Connecticut has very strict guidelines for the licensing and operation of daycare centers, specifically for the purpose of keeping the children safe. Since the legislature has expressed its intent to protect children from injury via these regulations, any failure to comply with such a law that causes child injuries at daycare is negligent per se! Therefore, any time a child is injured at daycare and the parent wants to see if the daycare center acted negligently, the best place to start is by looking at whether or not the daycare provider is compliant with state law and regulations. Here are some regulatory requirements to review:

  1. Is the daycare center properly licensed by the State? Are the licenses up-to-date?
  2. Are all teachers qualified to oversee children?
  3. Was the caregiver to child ratio adequate?
    • Center-based daycare must maintain caregiver to child ratios of 1:4 for infants and toddlers, 1:10 for children over 3 years old and older, and must also maintain a 1:4 ratio for mixed age groups.
    • Home-based daycare must maintain a ratio of 1:6 for children not in school full time and can have a maximum of 2 infants per caregiver.
  4. Failure to provide employees with a policy manual on how to handle emergencies.
  5. Failure to follow doctor’s orders or administer medication.
  6. Failure to properly screen employees (negligence employment).
  7. Was a child left unattended, especially during meal time?
  8. Failure to maintain a first aide kit.
  9. Failure to comply with Building codes, Fire Safety code, Public Health codes, or any other local regulation.

Intentional Injuries

Intentional injuries are those that were caused by actions specifically meant to injure a child. These are the ones you usually hear about in the news. Usually, intentional child injuries at daycare are connected with crimes such as assault, battery, or even homicide.

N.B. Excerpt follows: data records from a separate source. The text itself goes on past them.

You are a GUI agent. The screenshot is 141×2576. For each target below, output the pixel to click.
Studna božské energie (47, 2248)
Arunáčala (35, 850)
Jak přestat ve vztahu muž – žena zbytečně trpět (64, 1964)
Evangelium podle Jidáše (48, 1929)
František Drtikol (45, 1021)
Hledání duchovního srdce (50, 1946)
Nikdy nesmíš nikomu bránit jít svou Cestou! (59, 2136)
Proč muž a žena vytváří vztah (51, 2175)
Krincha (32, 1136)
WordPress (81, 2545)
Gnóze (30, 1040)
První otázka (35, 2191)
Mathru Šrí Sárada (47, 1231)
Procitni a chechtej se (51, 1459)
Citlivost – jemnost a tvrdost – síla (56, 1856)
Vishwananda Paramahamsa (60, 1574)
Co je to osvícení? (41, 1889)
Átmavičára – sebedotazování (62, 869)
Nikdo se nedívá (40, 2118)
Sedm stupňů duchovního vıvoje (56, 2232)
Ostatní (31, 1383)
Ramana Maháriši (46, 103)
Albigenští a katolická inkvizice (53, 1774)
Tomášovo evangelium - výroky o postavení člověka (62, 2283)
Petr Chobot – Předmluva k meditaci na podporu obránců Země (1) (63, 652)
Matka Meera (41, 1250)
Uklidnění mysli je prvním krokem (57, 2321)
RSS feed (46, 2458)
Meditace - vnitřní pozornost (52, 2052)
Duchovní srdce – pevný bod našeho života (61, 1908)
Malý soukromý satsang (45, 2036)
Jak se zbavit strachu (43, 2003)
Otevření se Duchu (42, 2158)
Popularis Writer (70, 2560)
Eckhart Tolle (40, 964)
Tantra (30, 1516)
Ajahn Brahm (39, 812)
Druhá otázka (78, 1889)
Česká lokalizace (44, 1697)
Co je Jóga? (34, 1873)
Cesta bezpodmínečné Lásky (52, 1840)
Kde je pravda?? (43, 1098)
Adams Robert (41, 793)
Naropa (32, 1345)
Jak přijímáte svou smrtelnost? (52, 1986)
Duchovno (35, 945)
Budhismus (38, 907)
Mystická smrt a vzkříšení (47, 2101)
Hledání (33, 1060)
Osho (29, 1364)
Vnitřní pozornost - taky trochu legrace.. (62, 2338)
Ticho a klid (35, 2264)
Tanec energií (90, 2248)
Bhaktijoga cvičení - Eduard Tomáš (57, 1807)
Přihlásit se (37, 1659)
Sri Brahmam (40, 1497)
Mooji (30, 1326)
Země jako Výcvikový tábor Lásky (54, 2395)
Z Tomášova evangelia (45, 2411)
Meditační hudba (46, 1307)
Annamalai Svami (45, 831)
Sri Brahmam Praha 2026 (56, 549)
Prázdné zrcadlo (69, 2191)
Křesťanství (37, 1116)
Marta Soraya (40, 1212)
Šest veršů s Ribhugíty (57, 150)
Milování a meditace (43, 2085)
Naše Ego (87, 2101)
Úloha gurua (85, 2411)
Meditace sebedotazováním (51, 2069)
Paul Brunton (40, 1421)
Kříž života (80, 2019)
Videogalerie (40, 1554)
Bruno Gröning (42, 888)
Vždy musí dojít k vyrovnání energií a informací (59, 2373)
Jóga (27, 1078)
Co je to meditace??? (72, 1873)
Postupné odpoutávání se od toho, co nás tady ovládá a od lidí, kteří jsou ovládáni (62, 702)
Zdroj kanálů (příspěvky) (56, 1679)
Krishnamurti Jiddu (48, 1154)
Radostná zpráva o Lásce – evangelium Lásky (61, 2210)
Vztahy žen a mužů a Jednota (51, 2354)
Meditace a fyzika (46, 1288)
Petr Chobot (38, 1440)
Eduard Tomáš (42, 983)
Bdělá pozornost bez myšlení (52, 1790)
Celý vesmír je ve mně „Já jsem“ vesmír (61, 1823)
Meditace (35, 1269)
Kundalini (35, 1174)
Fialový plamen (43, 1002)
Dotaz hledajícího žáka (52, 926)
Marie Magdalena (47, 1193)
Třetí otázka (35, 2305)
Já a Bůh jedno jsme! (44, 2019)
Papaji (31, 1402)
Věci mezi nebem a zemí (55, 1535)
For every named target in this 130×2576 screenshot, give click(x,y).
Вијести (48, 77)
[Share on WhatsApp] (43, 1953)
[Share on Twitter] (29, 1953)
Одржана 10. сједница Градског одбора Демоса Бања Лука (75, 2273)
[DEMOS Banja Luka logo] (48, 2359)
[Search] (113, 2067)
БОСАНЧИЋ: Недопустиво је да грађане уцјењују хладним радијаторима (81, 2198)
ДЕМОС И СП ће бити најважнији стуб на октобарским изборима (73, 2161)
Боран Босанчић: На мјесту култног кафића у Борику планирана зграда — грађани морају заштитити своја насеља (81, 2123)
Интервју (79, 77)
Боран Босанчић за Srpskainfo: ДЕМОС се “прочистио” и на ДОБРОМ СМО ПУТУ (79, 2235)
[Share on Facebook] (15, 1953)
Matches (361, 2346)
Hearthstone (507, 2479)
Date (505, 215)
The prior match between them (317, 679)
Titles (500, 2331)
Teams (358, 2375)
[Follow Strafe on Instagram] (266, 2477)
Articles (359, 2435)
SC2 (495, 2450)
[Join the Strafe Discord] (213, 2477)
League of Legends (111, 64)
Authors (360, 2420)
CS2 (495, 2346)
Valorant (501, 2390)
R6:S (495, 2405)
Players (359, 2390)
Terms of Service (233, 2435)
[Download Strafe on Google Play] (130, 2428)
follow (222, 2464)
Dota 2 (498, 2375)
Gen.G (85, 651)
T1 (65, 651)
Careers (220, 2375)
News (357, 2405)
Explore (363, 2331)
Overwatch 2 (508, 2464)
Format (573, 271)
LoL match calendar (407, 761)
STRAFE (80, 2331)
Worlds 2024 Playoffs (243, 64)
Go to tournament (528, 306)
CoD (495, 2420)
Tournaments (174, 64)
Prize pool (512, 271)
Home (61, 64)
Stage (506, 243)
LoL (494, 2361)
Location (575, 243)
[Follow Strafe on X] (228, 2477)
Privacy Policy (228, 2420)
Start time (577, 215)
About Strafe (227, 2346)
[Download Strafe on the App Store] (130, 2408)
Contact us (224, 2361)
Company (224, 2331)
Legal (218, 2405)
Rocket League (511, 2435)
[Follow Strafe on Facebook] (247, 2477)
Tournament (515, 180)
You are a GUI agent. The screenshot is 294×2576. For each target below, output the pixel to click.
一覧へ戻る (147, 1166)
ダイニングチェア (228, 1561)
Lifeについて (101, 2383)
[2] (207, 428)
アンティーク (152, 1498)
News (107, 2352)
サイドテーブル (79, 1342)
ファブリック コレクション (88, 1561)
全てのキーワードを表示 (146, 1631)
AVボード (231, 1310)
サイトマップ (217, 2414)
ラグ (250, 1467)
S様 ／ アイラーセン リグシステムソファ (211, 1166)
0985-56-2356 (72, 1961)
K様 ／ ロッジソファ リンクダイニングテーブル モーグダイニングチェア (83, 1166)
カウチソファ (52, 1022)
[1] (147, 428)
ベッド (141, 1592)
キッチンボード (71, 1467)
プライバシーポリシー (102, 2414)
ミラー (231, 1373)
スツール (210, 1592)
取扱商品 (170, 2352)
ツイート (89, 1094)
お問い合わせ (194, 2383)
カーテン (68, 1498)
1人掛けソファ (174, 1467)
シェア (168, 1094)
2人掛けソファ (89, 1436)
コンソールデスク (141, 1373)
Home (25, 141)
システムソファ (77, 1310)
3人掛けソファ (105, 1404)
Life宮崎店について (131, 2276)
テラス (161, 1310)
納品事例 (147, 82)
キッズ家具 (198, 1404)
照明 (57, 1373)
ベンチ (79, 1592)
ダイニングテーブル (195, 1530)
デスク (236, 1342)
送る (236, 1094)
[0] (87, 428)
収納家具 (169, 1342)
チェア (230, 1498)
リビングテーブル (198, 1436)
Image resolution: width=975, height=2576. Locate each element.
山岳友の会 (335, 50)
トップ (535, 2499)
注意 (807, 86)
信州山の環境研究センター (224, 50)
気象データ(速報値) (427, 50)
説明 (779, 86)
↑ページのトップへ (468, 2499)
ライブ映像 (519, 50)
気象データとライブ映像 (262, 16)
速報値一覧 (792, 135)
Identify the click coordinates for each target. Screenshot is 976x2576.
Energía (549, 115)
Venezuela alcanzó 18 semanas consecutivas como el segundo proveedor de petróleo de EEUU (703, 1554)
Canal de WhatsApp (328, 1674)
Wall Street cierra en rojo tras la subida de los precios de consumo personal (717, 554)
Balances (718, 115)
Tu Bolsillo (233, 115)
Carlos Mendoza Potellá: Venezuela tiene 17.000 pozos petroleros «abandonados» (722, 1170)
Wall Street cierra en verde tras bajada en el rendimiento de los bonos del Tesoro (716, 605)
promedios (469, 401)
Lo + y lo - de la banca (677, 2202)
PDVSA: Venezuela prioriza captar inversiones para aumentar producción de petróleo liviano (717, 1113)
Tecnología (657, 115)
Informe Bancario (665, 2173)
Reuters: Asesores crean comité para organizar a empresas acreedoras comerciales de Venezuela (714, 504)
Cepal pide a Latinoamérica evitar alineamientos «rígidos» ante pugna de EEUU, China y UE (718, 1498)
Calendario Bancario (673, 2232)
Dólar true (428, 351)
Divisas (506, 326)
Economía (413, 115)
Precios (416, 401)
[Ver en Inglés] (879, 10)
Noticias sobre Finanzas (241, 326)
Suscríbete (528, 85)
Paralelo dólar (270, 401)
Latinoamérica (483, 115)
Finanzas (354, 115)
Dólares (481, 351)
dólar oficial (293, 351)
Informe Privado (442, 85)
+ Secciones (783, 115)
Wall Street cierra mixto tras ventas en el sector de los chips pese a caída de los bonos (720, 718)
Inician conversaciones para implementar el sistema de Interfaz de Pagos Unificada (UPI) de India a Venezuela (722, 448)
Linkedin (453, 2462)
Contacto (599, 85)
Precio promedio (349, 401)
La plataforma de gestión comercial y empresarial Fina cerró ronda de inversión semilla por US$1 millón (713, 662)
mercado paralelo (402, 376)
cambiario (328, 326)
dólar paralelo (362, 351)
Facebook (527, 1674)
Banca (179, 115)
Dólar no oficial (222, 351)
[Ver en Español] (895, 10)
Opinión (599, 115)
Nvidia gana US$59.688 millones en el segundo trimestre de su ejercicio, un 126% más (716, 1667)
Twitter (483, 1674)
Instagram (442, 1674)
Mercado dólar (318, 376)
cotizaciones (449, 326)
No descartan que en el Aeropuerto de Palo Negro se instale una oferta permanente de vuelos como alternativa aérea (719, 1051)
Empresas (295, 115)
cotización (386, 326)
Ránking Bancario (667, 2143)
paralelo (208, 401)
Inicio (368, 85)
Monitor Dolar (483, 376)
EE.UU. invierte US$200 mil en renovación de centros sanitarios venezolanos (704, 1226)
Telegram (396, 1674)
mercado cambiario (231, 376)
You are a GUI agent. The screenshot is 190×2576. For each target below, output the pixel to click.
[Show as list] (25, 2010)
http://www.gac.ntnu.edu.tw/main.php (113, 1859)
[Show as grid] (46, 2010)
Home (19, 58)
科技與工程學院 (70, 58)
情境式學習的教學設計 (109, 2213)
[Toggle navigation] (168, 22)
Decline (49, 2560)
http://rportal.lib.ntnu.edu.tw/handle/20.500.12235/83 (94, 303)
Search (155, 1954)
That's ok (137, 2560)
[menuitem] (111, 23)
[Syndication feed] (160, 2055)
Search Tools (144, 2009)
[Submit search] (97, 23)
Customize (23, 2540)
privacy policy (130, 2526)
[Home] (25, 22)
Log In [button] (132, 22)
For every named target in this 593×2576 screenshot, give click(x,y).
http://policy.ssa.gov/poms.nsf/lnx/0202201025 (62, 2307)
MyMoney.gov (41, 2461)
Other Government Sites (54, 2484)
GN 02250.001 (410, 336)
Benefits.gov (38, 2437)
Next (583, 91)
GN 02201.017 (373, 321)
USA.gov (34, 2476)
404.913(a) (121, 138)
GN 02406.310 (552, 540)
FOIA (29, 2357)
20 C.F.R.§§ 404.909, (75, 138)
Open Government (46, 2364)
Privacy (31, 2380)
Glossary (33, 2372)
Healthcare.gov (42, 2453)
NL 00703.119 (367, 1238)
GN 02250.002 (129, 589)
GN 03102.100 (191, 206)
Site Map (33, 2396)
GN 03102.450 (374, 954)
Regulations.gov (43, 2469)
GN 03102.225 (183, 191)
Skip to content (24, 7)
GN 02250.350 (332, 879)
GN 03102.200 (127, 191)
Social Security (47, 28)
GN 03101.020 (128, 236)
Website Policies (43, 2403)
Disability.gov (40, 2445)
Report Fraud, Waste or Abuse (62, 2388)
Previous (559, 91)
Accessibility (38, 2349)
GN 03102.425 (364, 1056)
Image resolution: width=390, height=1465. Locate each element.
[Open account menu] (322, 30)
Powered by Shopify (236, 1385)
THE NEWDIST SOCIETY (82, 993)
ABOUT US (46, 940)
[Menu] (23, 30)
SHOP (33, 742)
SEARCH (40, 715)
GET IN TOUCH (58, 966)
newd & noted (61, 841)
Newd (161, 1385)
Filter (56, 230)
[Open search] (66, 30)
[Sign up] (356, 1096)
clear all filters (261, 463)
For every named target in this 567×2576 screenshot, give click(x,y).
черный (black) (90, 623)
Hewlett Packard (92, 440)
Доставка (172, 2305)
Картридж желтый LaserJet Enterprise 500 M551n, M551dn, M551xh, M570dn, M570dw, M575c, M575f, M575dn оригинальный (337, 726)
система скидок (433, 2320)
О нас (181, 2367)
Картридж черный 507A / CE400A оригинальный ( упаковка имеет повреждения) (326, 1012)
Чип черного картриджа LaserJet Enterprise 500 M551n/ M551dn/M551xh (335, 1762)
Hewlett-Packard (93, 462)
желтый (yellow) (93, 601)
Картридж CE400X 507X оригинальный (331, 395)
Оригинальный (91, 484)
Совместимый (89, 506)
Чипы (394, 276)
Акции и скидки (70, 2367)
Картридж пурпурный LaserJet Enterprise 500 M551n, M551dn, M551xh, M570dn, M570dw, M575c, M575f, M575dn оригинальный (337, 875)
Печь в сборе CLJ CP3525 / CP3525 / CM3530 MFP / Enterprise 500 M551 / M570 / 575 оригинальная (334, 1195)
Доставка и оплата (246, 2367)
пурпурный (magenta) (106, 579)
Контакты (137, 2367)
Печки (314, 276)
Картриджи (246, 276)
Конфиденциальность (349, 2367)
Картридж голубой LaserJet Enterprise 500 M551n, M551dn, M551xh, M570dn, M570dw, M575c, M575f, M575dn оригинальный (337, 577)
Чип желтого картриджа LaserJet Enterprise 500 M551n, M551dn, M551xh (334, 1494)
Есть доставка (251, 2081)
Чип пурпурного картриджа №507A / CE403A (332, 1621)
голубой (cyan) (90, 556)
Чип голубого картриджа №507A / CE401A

Since criminal liability has to be proven beyond a reasonable doubt, and civil liability on requires a preponderance of the evidence (a lower legal standard), if a daycare caregiver or daycare operator is found guilty of a crime that caused injury to a child, they will almost certainly be found liable for the injuries. The doctrine of negligence per se may also apply in these situations.

An employer can also be held liable, through negligence or recklessness, for the injuries caused by intentional actions of their employees. Since Connecticut puts a background check requirement on daycare employees and puts the burden of performing and reviewing such background checks on the owner of the daycare business, a failure to perform the background check, or ignoring the results of the background check, would almost certainly create daycare owner civil liability for the criminal acts of an employee; especially where the criminal act was performed during the performance of the employee’s job.

How do parents seek compensation for injuries to their child or children?

Most daycare owners have the business insured. If your child is injured at daycare you would likely begin by filing a claim with their insurance company. The insurance company will have adjusters and attorneys working for them with the sole purpose of paying as little as possible for your child’s injuries. They will try to get recorded statements that downplay your child’s injuries, or try to place some of the blame for the injury on the child or the parent. If their liability and coverage are clear, the insurance company will try to settle. But how do you know if the settlement offer they are making is a good one?

You will want the help of a child injury attorney. Child injuries are different from adult injuries, and may have implications that are unique to children. A child injury lawyer can help you file a claim, collect the proper documentation, and negotiate a potential settlement on your behalf (one that is fair). Once hired, the attorney can make sure that the insurance company and the daycare owner no longer contact you directly. If a settlement cannot be reached, you will need to file a lawsuit. A child injury attorney will know who to sue, what to see them for, and how to properly serve them.